For the universe's biggest stars, even death is a show. Massive stars typically end their lives in explosive cataclysms, or supernovae, flinging abundant amounts of hot gas and radiation into outer space. Remnants of these dramatic deaths can linger for thousands of years and be easily detected by professional astronomers.

However, not all stars like attention. Thirty thousand light-years away in the Cepheus constellation, astronomers think they've found a massive star whose death barely made a peep. Remnants of this shy star's supernova would have gone completely unnoticed if the super-sensitive eyes of NASA's Spitzer Space Telescope hadn't accidentally stumbled upon it.

These three panels (figure 1) illustrate just how shy this star is.
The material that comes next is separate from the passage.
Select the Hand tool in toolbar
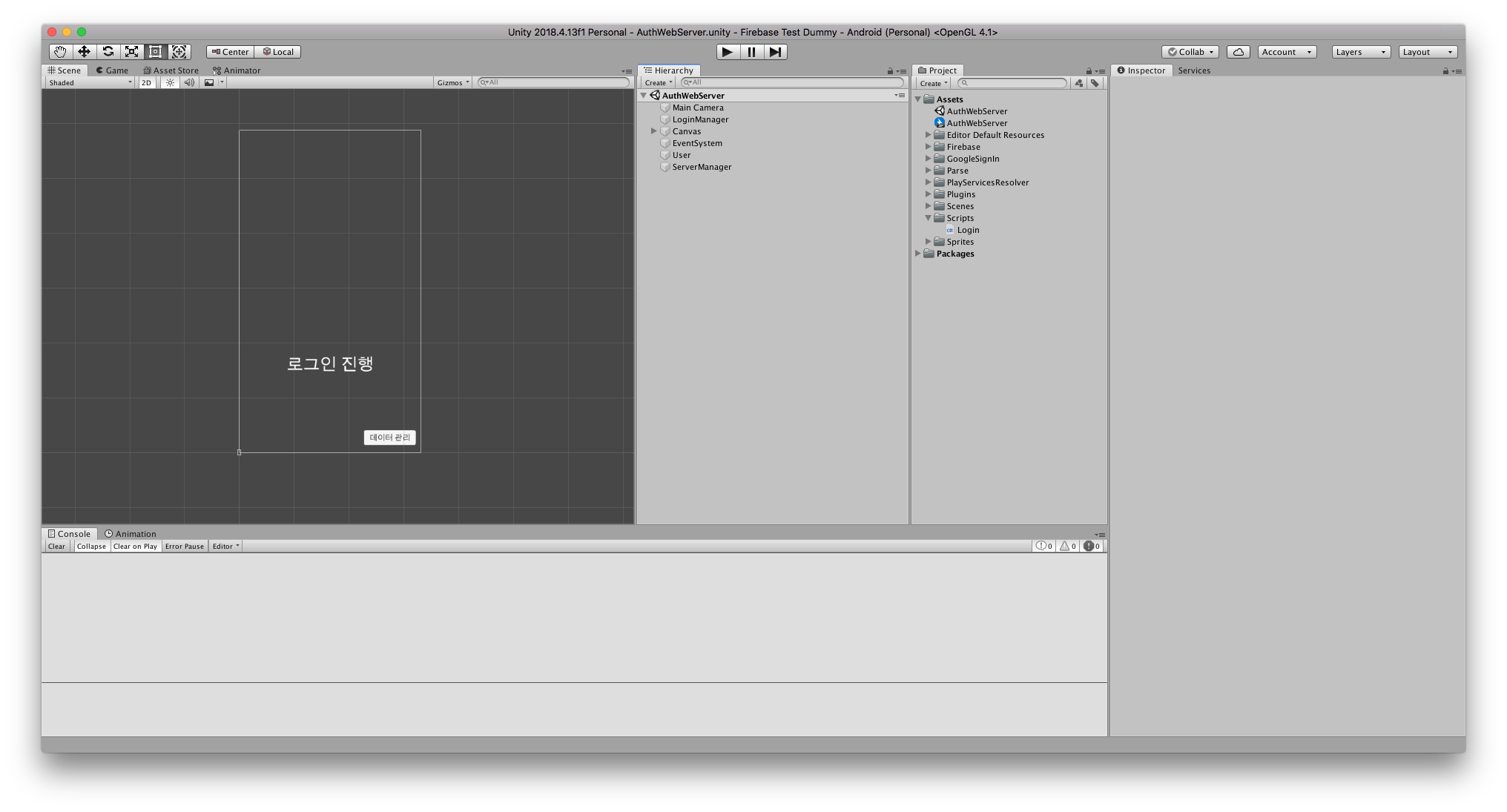1507x812 pixels. tap(60, 52)
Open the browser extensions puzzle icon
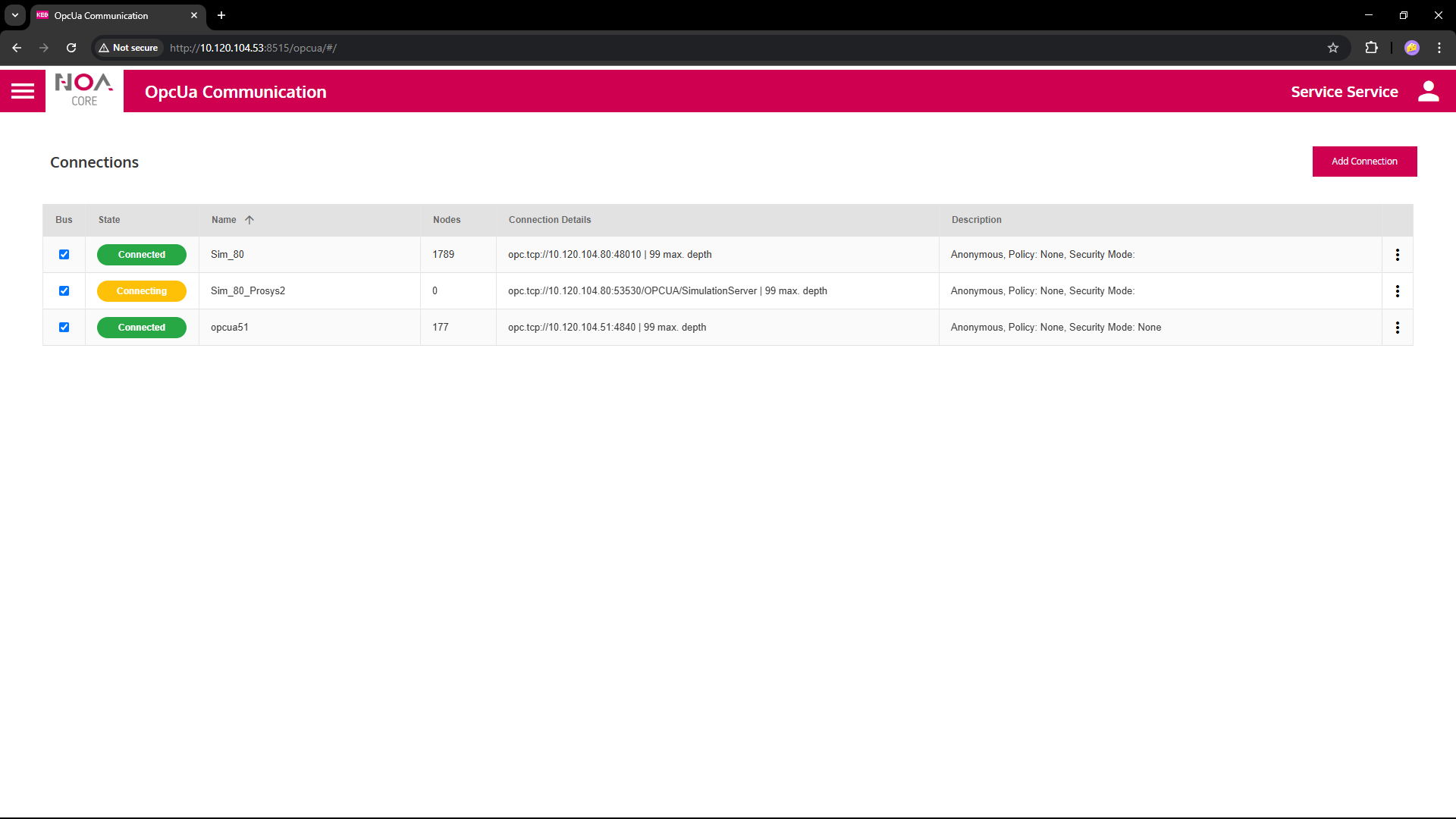 [x=1371, y=48]
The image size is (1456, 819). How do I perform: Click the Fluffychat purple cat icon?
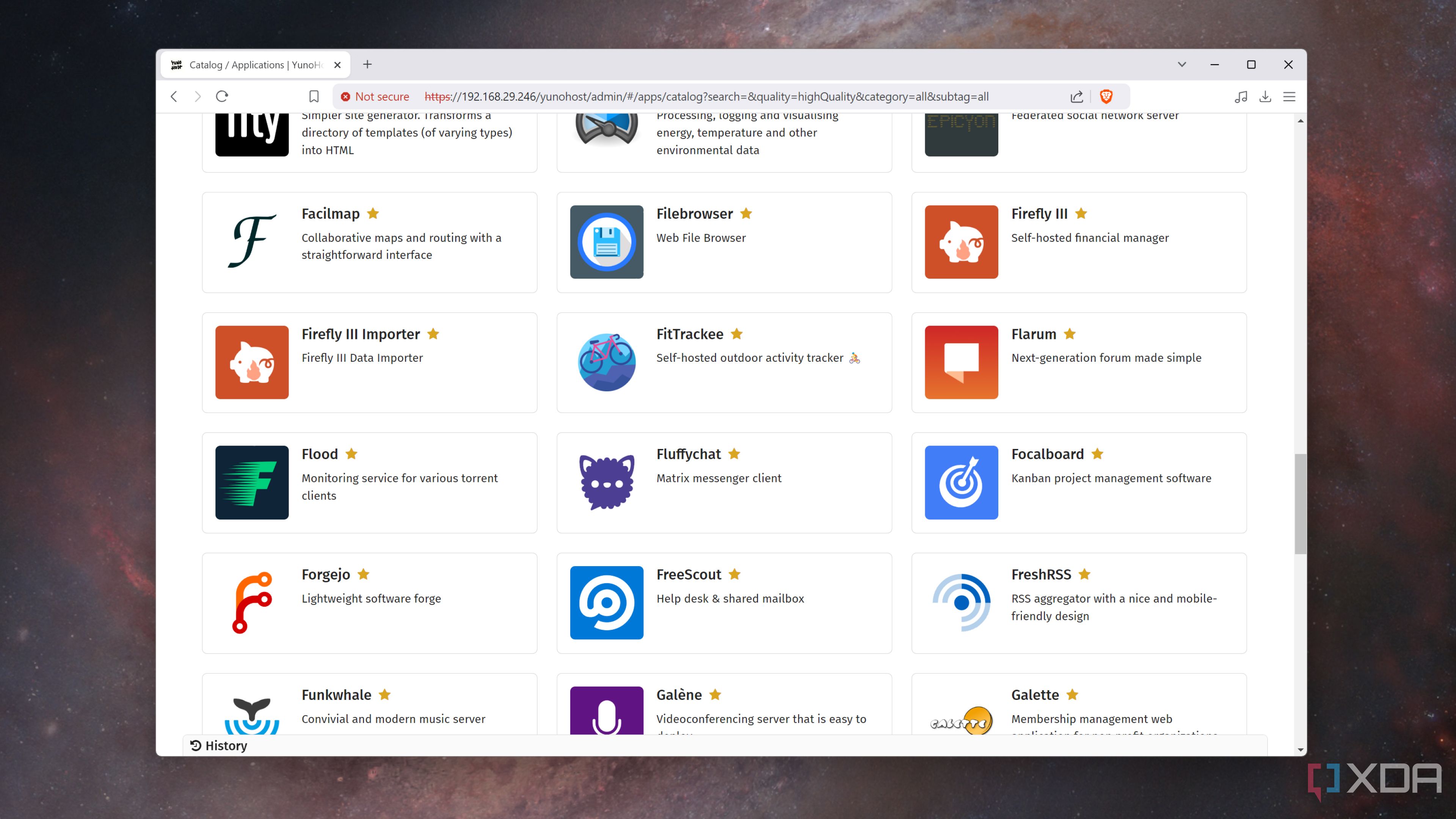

Unlike most supernova remnants, which are detectable at a variety of wavelengths ranging from radio to X-rays, this source only shows up in mid-infrared images taken by Spitzer's multiband imaging photometer. The remnant can be seen as a red-orange blob at the center of the picture (figure 4).

Although the visible-light (figure 2) and near-infrared (figure 3) images capture the exact same region of space, the source is completely invisible in both pictures. Astronomers suspect that the remnant's elusiveness is due to its location, away from our Milky Way galaxy's dusty main disk, which contains most of the galaxy's stars. A supernova is most noticeable when the material expelled during the star's furious death throes violently collides with surrounding dust. Since the shy star sits away from the galaxy's dusty and crowded disk, the hot gas and radiation it flung into space had little surrounding material to crash into. Thus, it is largely invisible at most wavelengths.

Spitzer's multiband imaging photometer did not need dust to see the remnant. The mid-infrared instrument was able to directly detect the oxygen-rich gas from the supernova's explosive death throes.

The visible-light (figure 2) image is a three-color composite of data from the California Institute of Technology's Digitized Sky Survey. In this image, light with a wavelength of 0.44 microns is represented as blue, 0.55-micron light is green, and 0.9-micron light is red.

The near-infrared (figure 3 ) image is a two-color composite of data from Spitzer's infrared array camera. In this image, starlight captured at 4.5 microns is represented in blue, and 8-micron light from dust is green. The far-infrared image (figure 4) combines the infrared array camera data with the multiband imaging photometer data, which show light of 24 microns in red.